**WORK INSTRUCTIONS:** Format the lines from the line containing "You are a computer-use agent. 1180x1080" through the line containing "Looking at the screenshot, I should [x=1898, y=481]." as a numbered list, omitting any blank lines.

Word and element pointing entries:
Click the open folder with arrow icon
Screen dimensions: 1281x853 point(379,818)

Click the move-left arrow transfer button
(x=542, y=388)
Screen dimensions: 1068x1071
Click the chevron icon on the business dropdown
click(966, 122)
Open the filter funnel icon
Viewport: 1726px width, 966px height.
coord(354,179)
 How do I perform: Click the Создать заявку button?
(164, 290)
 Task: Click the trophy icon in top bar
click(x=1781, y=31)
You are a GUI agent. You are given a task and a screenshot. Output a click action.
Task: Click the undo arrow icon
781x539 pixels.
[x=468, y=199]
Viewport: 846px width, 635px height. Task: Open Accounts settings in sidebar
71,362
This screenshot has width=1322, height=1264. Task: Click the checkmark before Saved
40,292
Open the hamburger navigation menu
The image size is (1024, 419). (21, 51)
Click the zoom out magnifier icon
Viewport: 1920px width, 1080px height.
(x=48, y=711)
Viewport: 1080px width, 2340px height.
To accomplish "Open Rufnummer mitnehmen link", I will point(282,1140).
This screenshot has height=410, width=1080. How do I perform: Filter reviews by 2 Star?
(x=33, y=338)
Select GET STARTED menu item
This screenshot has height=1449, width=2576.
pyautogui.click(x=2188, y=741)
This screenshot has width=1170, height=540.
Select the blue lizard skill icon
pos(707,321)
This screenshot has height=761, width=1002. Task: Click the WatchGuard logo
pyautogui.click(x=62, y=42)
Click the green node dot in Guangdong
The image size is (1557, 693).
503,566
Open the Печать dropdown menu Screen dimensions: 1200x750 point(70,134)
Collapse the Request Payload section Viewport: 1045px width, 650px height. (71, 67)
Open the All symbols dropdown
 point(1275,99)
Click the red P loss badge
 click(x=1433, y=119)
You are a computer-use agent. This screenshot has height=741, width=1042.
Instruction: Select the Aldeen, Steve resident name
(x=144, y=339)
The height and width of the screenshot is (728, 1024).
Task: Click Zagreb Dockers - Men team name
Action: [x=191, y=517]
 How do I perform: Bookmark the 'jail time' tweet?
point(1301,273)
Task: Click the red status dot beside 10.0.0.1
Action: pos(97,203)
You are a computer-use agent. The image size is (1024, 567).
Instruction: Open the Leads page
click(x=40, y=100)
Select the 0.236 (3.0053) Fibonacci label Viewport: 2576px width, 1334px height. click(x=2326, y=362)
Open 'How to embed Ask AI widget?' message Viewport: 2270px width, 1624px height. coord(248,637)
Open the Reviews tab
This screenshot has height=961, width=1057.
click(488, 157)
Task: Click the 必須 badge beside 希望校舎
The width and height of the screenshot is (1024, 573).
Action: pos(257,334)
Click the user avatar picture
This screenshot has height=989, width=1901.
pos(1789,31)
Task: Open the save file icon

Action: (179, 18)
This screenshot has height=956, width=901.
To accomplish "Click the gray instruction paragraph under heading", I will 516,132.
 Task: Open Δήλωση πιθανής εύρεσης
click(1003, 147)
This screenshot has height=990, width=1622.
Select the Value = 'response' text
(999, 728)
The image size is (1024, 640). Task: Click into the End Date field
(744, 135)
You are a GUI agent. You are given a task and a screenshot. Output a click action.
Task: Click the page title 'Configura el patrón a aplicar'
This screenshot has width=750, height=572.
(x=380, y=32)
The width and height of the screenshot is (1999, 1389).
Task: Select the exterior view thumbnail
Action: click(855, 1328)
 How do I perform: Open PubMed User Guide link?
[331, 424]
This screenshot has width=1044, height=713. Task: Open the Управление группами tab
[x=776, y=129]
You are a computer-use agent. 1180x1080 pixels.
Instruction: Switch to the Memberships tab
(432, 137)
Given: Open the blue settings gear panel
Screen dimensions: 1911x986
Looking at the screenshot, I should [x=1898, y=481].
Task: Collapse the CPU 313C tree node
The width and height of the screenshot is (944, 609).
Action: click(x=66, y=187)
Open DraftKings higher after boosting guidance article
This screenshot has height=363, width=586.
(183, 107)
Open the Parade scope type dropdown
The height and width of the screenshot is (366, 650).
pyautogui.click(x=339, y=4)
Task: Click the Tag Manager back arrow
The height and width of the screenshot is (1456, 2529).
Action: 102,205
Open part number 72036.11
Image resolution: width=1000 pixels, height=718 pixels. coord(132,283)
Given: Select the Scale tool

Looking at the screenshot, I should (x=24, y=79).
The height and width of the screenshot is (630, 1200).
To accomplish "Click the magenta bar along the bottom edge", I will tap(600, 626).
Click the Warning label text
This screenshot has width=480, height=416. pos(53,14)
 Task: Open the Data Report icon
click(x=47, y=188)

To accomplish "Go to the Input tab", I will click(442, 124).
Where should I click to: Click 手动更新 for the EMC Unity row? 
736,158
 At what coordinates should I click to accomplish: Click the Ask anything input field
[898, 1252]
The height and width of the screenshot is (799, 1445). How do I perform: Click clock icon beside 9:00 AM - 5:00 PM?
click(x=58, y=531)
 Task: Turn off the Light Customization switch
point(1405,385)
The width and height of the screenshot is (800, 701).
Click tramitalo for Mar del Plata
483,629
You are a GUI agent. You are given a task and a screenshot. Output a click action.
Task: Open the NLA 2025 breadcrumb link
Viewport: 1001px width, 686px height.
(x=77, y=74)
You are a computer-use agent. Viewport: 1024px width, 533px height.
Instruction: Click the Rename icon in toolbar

**CORRECT RESPONSE:**
1. You are a computer-use agent. 1180x1080 pixels.
2. Instruction: Switch to the Memberships tab
3. (432, 137)
4. Given: Open the blue settings gear panel
5. Screen dimensions: 1911x986
6. Looking at the screenshot, I should [x=1898, y=481].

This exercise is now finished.